■ TASKS AND EXERCISES
• a. Answer these questions from the HIV vaccine article below, one line each, with matching labels:
(i) In what month and year did the phase one trial at TRC begin?
(ii) About how many volunteers will be tested in phase II?
(iii) In which country is a candidate being tested in a phase III trial?
• b. List every organization in the HIV vaccine article below that is given with both a full name and an abbreviation. Write each as its full name followed by the abbreviation in parentheses.

■ PAGE TEXT
--
CHENNAI: India's HIV vaccine programme got a major boost with scientists of the Tuberculosis Research Centre (TRC) here reporting significant progress in the first phase of clinical trials for a vaccine to prevent AIDS.
Preliminary results of phase one trial have successfully proved the vaccine's safety and its ability to stimulate immune response (that might provide protection against infection), the centre's head told TOI.
Confirming the development, TRC director V D Ramanathan said: "The trial was to check the vaccine’s safety and also whether it fulfilled the secondary objective of stimulating immune response. We will announce the results to the world soon after we have the complete analysis of the data."
TRC is affiliated to the Indian Council of Medical Research (ICMR), which, along with National AIDS Control Organisation (NACO) and the International AIDS Vaccine Initiative (IAVI), has spearheaded the vaccine trial in India.
"The Phase I trial of an MVA-based AIDS vaccine candidate (TBC - M4) was conducted at the TRC in Chennai. The preliminary results of the trial showed that the vaccine candidate was generally safe and well tolerated and the frequency of immune responses by volunteers after three injections was good. The phase I trial is over and the final data is under analysis," said Dr Sonali Kochar, Medical Director, IAVI India.
The initial success of the trial with the MVA (Modified Vacinia Anacara)-based vaccine candidate (TBC-M4) comes in the wake of National AIDS Research Institute (NARI) in Pune winding up research with another vaccine candidate AAV (Adena-Associated Virus).
The Pune institute's trials ended in December 2007, after tests in two other countries, Germany and Belgium, with the same vaccine candidate failed.
The vaccine being tested in Chennai has been designed by a Kolkata-based ICMR scientist. To date, there have been at least nine MVA vaccine candidates that have been tested or are still currently in testing in labs around the world.
Controversy clouded the Pune project with reports that the trial conducted on 30 healthy volunteers continued for a year despite scientists learning even within a fortnight that the AAV vaccine had failed in tests in Germany and Belgium.
The Union government and the IAVI had signed an agreement to conduct the HIV vaccine trials both in Chennai's TRC and Pune's NARI. But, with the Pune trials being stopped, the Chennai project is India's only hope for a HIV vaccine.
The phase one trial of the vaccine at TRC, which began in January 2006, was conducted on about 30 healthy, HIV negative volunteers. "The prime objective was to check its safety which we have tested successfully. The secondary objective
of checking its ability to stimulate an immune response has also been tested," said Dr Ramanathan, whose team has been tirelessly working on the vaccine, which could provide a key preventive weapon in India’s war against AIDS.
In phase II of the trial, the vaccine will be tested on a larger number of volunteers, about 300 men and women. The objective of the phase II trial is to double-check the safety of the vaccine, its immune response and the dosage to be administered. It will take about four years for this phase to be completed and another eight years for phase III, during which about 3,000 volunteers, drawn from low and high risk groups, would be tested.
According to Dr Kochar, there are approximately 30 AIDS vaccine candidates in the clinical pipeline in various stages of testing today. One of these candidates is being tested in a phase III trial in Thailand, the third AIDS vaccine candidate to reach efficacy testing to date.
--
■ DATASET EXTRACT
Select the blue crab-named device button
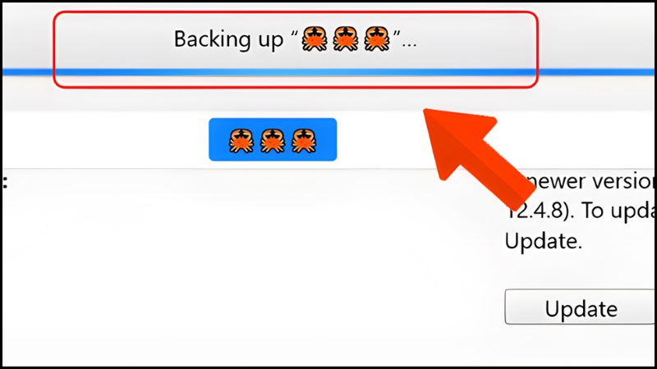 pos(273,139)
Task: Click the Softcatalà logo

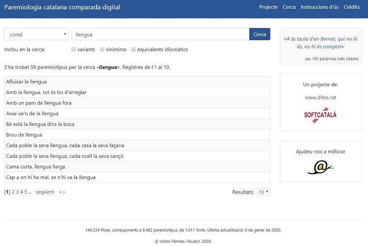Action: point(320,115)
--
■ OUTPUTS IN ORDER
• a.
(i) January 2006
(ii) About 300 men and women
(iii) Thailand

• b.
Tuberculosis Research Centre (TRC)
Indian Council of Medical Research (ICMR)
National AIDS Control Organisation (NACO)
International AIDS Vaccine Initiative (IAVI)
National AIDS Research Institute (NARI)